Twenty-one percent of Canadians said they would support Trump in the last election. We all know some of those people. They were our friends and family. Many didn’t outwardly say they supported Trump. He was too crass, too dumb, too full of himself. But they supported a myriad of ideas that fell into the Trumpish camp. At first my sense was that they had a constellation of beliefs and values that, while I did not agree and could not totally understand them, were legitimate responses to the crazy world.

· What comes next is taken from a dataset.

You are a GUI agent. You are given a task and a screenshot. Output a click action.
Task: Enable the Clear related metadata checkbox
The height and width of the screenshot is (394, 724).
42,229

These friends and family seemed angry at everything COVID (anti vaxxing seemed to lead…to trigger the rest of the ideas), they seemed sure there was an underground force manipulating everything from the economy to international relations to our sleep patterns and the weather/climate, and on… They seemed to believe mainstream media was making stuff up and that their “alternative media” was telling corrective truths. They seemed annoyed that white people were getting discriminated against. They seemed suspicious of university educations, the police, the justice, healthcare and education systems, and more, and more. Once a conversation turned to one of these topics, the others were not far behind. Before you were finished there was a hint of them all.
It reminded me of when I was a fundamentalist Christian. We called our constellation of beliefs “First Principles.” You couldn’t believe one without the other. Our beliefs were like a network of veins, blood flowed through them all.
In conversation with these friends and family I often ended up defending the current system, as if I believed that capitalism, globalization and junk food were good for us. As if I believed everything I read in the newspaper, heard at university and saw on the news (at least the news I was watching). As if I believed our western, privileged justice system was fair, honest and good. As if I hadn’t spent most of my adult life (post church, that is) in some sort of protest against our western system and wishing for a revolution.
But theirs was such a completely different world view than mine, I felt like I had to constantly defend myself and in so doing I ended up defending things I had never defended before. I knew the revolution they had in mind would not bring about the systemic changes I thought were so, so, so necessary. I ended up using all my mental energy researching and debating each one of the ideas. I could not keep up so I started to quit the conversations before they got going.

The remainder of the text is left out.